Dans un établissement catholique français, L'APEL (Association des parents d’élèves de l’enseignement libre) a récemment cru bon de joindre aux bulletins scolaires des élèves un tract contre le mariage pour tous.
Dans ce tract – qui réclame un débat et une consultation mais dont les propos sont particulièrement violents – une phrase en particulier a attiré mon attention.
« Sauf preuve du contraire, on n'a pas trouvé mieux qu'un homme et une femme pour élever un enfant ».
Ah.
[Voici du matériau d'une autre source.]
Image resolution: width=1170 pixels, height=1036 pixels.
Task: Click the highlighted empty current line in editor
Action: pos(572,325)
En dehors de toute argumentation, cette phrase est, à mon sens, singulièrement insultante pour les homosexuels et en particulier pour les couples parents, mais elle est en plus révélatrice d'une bêtise et d'une ignorance crasses.
« On n'a pas trouvé mieux qu'un homme et une femme pour élever un enfant. »
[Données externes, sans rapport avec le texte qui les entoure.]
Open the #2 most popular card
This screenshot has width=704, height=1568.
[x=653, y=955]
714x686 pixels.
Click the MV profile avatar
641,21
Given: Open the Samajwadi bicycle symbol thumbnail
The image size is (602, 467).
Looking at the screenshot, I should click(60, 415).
L'auteur de cette prose sait-il que le modèle de la famille nucléaire, dominant en occident, n'a rien d'universel ? Qu'en Afrique, on dit « Il faut tout un village pour élever un enfant » ? Il y a des peuples pour lesquels les liens biologiques n'ont pas beaucoup d'importance ; les enfants sont élevés par tous les adultes. Au Burkina Faso, sans que ça aille jusque là, les enfants sont fréquemment élevés par d'autres membres de la famille que les parents et chaque adulte se sent responsable de l'éducation de chaque enfant, y compris ceux qu'il ne fait que croiser dans la rue. Qui sommes-nous pour affirmer que notre modèle d'éducation, mère et père, est meilleur ? Culturellement, l'argument ne se tient pas.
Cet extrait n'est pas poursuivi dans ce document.